Bu yöntem, sağlıklı hücrelere verilen hasarı azaltır. Ayrıca kanser hücrelerinin evrim basamaklarını tırmanmasına ve dolaylı yoldan dayanıklılık üstüne dayanıklılık kazanmasına engel olur. Bunun sonucu olarak, bu hücreler için gereken kemoterapi dozajının da az oluşu; böylelikle sağlıklı hücrelere de etki edecek olan dozajın az miktarda tutulması sayesinde, kanser hücrelerinin proliferasyon sistemi, zehir pompası sistemi gibi sistemler için sakladığı enerjiyi de minimuma indirir ve - en iyi ihtimalle - kanserin bir daha nüks etmemesini sağlar.

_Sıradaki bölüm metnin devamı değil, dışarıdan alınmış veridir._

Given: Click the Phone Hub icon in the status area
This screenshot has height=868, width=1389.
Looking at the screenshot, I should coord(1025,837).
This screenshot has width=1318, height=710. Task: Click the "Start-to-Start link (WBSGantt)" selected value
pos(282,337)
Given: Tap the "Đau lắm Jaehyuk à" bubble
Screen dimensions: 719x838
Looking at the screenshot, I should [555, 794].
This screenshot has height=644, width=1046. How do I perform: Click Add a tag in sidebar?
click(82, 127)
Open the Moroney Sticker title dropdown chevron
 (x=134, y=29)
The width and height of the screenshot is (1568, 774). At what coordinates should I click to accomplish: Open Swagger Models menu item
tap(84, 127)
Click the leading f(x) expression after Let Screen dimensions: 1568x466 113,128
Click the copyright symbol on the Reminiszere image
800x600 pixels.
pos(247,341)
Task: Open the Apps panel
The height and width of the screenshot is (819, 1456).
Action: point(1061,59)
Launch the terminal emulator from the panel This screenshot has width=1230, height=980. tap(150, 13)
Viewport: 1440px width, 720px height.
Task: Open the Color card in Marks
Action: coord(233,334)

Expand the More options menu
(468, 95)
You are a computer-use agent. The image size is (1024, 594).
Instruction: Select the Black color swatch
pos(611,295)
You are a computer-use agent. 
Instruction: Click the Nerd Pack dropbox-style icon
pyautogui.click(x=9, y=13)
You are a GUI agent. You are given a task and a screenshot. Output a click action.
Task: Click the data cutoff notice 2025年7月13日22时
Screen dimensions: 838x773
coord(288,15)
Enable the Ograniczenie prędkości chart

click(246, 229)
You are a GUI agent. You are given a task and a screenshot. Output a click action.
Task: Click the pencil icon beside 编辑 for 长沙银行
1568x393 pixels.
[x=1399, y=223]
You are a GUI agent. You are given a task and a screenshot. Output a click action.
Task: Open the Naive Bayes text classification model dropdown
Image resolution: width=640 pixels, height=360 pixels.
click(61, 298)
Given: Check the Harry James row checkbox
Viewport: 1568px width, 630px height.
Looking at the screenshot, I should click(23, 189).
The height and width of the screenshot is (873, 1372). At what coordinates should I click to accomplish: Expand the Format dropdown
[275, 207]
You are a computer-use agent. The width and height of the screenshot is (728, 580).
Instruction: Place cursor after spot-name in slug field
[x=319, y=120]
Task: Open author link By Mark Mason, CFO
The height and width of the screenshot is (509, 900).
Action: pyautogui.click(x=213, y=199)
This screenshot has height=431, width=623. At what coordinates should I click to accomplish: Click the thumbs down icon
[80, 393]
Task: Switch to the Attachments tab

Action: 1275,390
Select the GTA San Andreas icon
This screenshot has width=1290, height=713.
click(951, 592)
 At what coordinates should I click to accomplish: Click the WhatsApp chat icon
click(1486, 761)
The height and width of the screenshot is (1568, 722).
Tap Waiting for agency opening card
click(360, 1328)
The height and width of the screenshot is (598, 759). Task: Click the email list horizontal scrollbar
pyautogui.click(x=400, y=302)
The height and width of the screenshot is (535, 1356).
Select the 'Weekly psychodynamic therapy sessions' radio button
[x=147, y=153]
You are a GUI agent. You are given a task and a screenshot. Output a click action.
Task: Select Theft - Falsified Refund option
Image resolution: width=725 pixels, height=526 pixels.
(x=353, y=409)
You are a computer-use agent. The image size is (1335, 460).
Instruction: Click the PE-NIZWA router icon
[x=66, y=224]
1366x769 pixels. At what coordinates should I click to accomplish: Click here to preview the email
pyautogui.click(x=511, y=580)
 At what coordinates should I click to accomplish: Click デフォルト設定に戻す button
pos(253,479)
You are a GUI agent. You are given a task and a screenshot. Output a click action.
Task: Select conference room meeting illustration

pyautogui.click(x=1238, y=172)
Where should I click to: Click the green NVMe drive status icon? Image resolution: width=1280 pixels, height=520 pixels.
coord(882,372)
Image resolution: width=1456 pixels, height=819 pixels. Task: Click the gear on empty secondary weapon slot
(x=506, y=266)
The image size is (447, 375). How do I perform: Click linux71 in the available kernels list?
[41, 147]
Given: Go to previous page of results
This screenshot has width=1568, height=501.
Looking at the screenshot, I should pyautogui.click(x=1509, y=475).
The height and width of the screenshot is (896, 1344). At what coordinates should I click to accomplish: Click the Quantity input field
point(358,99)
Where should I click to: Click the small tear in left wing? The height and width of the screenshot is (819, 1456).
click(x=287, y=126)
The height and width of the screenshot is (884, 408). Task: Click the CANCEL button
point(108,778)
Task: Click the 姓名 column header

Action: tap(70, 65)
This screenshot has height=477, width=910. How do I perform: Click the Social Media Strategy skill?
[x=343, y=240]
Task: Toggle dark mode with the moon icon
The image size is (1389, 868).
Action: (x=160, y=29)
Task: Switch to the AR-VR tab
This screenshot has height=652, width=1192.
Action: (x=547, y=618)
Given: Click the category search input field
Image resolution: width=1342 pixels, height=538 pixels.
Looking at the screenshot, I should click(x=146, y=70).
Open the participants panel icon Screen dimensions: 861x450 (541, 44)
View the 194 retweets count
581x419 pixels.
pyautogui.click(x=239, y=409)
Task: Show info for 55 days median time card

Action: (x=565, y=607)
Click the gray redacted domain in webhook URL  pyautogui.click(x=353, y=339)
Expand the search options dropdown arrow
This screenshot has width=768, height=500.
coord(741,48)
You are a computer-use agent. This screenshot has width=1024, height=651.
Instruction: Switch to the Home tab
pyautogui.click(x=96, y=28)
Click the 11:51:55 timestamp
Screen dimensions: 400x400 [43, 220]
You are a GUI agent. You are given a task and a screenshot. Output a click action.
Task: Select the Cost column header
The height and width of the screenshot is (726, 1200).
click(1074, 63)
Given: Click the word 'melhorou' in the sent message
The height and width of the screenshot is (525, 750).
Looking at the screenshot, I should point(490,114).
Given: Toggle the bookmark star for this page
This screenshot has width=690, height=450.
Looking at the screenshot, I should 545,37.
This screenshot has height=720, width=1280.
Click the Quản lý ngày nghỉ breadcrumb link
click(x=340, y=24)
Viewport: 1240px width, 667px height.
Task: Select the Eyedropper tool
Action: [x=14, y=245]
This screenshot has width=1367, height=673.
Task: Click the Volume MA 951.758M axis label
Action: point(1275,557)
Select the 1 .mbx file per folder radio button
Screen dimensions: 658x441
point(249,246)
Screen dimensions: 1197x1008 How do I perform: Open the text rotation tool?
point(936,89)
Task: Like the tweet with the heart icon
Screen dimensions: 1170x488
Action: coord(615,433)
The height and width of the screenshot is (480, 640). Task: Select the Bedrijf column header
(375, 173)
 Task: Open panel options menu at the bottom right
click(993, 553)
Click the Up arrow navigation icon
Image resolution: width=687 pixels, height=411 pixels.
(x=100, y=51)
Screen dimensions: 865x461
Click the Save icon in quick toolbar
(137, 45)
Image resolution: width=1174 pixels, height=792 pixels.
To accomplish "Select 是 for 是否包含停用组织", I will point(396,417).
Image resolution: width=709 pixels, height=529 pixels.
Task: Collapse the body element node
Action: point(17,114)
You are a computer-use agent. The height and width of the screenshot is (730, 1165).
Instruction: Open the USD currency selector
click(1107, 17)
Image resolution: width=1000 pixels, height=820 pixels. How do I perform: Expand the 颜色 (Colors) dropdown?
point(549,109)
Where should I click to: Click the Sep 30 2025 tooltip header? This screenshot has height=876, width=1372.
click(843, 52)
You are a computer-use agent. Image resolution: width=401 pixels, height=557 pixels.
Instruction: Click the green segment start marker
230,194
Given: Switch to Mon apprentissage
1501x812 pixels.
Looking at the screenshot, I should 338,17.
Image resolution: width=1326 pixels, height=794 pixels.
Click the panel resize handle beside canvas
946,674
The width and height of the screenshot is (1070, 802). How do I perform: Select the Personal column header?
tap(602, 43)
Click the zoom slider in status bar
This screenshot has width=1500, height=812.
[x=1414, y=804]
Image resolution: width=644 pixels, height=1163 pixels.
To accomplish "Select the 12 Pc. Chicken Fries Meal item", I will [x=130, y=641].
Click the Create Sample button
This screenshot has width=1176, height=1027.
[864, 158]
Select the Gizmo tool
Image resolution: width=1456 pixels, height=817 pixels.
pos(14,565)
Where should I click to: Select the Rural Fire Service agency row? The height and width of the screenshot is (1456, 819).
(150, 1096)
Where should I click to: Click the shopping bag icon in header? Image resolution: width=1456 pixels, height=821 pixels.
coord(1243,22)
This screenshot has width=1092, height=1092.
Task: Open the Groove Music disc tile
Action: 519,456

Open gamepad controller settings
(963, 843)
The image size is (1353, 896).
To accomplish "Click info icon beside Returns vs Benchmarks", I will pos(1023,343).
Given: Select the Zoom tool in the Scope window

Bununla birlikte, immünoterapi ve genetik hedeflere yönelik kanser tedavilerinin gelişmesi ile, adaptif kemoterapi uygulamalarına ilgi azalmıştır.
Sonuç
Kanser, en hızlı evrilen hastalıklardan biridir ve evrimi, üzerine uygulanan evrimsel baskıların şiddetince hızlıdır. Bu baskı, terapi haricinde, çoğunlukla doğal çevresel ve genetik faktörlere bağlıdır. Bu faktörler Evrim Teorisi ışığında aydınlatıldığında, elimizdeki terapilerin işe yararlılıklarını artırabileceğimiz yöntemler keşfediyoruz ve keşfetmeye devam ediyoruz.
1. Pedro M. Enriquez-Navas, Jonathan W. Wojtkowiak & Robert A. Gatenby (2015), “Application of evolutionary principles to cancer therapy”, HHS Public Access, 75(22), 4675-4680.
2. Matias Casás-Selves & James DeGregori (2011), “How cancer shapes evolution, and how evolution shapes cancer”, NIH Public Access, 4(4), 624-634.
3. Leonard Nunney & Christoph Grunau (2017), “The Evolutionary Origins of Cancer and of Its Control by Immune Policing and Genetic Suppression” & “The Epigenetic Component In Cancer Evolution”, ScienceDirect; “Ecology and Evolution of Cancer” kitabı; 1-9 & 87-98.
4. Shuang Li & Qin Li (2014), “Cancer stem cells and tumor metastasis (Review)”, International Journal of Oncology, 44, 1806-1812.
5. Gary H. Merrill (2011), “Ontology, Ontologies, and Science”, SpringerNature, 30(1), 71-83.